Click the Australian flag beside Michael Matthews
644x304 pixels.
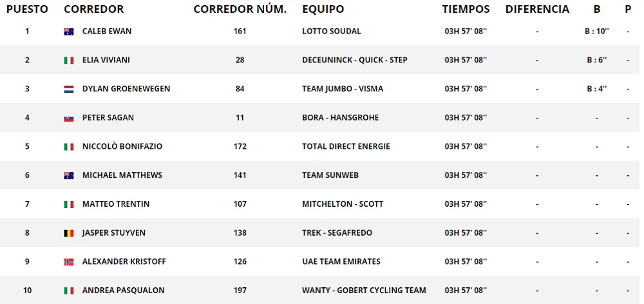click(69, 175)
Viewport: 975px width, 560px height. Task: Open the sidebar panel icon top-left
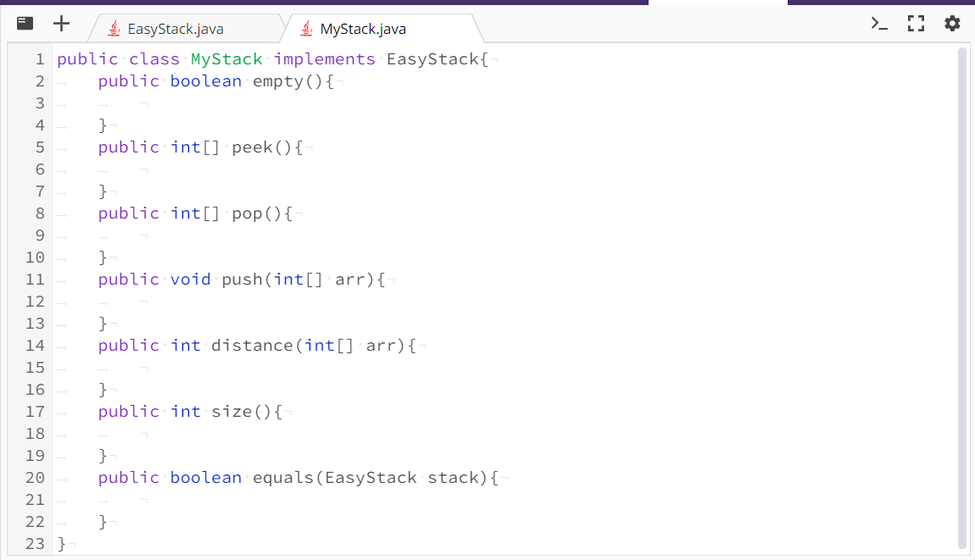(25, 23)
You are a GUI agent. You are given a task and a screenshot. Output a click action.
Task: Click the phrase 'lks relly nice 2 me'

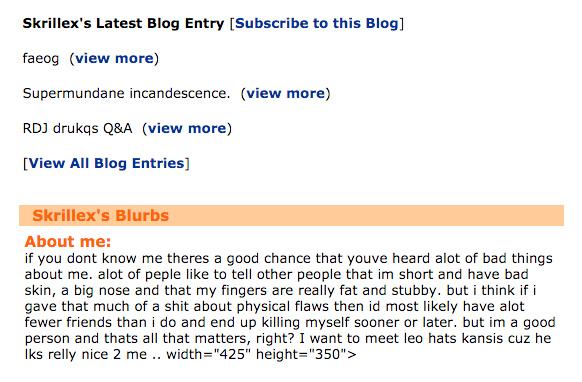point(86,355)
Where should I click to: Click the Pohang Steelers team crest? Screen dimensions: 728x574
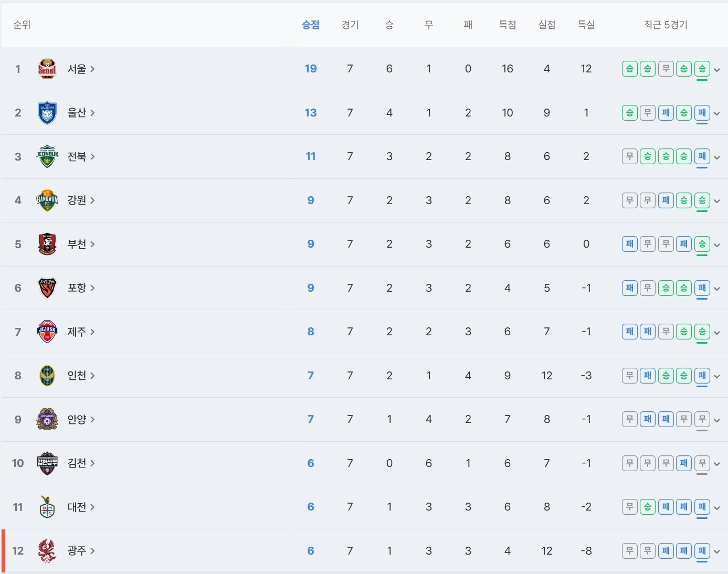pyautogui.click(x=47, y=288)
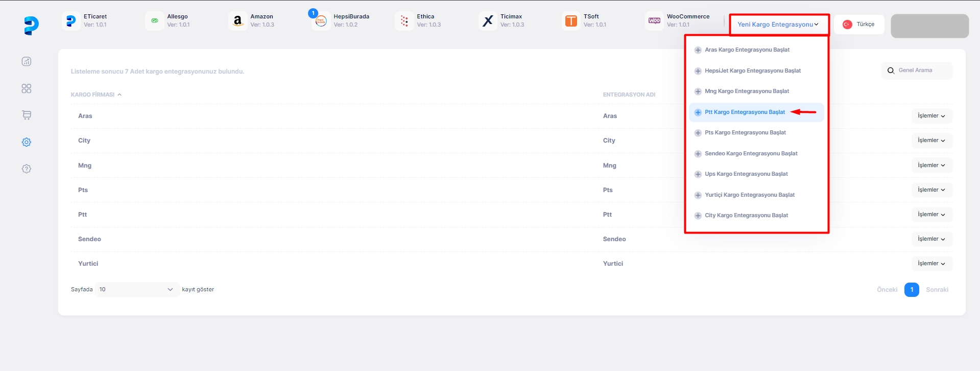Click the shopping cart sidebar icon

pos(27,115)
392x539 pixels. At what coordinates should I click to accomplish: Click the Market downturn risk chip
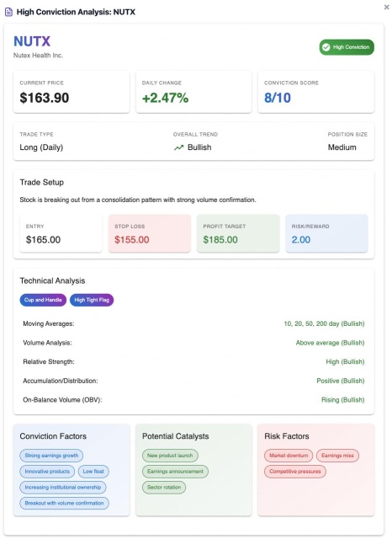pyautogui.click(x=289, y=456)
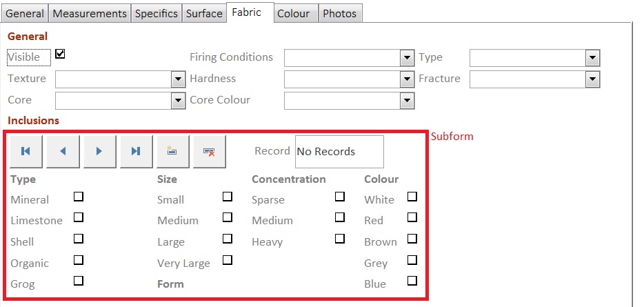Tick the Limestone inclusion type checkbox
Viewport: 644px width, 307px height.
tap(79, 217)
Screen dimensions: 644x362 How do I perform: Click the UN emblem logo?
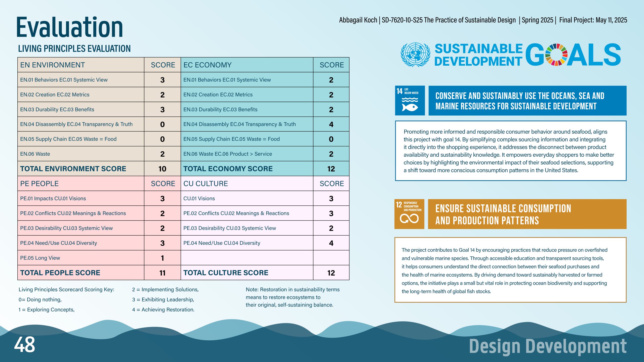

Task details ::
The lines above must be transcribed exactly, with every picture left out.

Output below ::
Click the Australian flag beside Michael Matthews
644x304 pixels.
click(69, 175)
Viewport: 975px width, 560px height. Task: Open the sidebar panel icon top-left
(25, 23)
You are a GUI agent. You are given a task and a screenshot. Output a click action.
Task: Click the phrase 'lks relly nice 2 me'

point(86,355)
Where should I click to: Click the Pohang Steelers team crest? Screen dimensions: 728x574
pyautogui.click(x=47, y=288)
Click the shopping cart sidebar icon

pos(27,115)
392x539 pixels. At what coordinates should I click to accomplish: Click the Market downturn risk chip
pyautogui.click(x=289, y=456)
Tick the Limestone inclusion type checkbox
Viewport: 644px width, 307px height.
tap(79, 217)
Screen dimensions: 644x362 How do I perform: Click the UN emblem logo?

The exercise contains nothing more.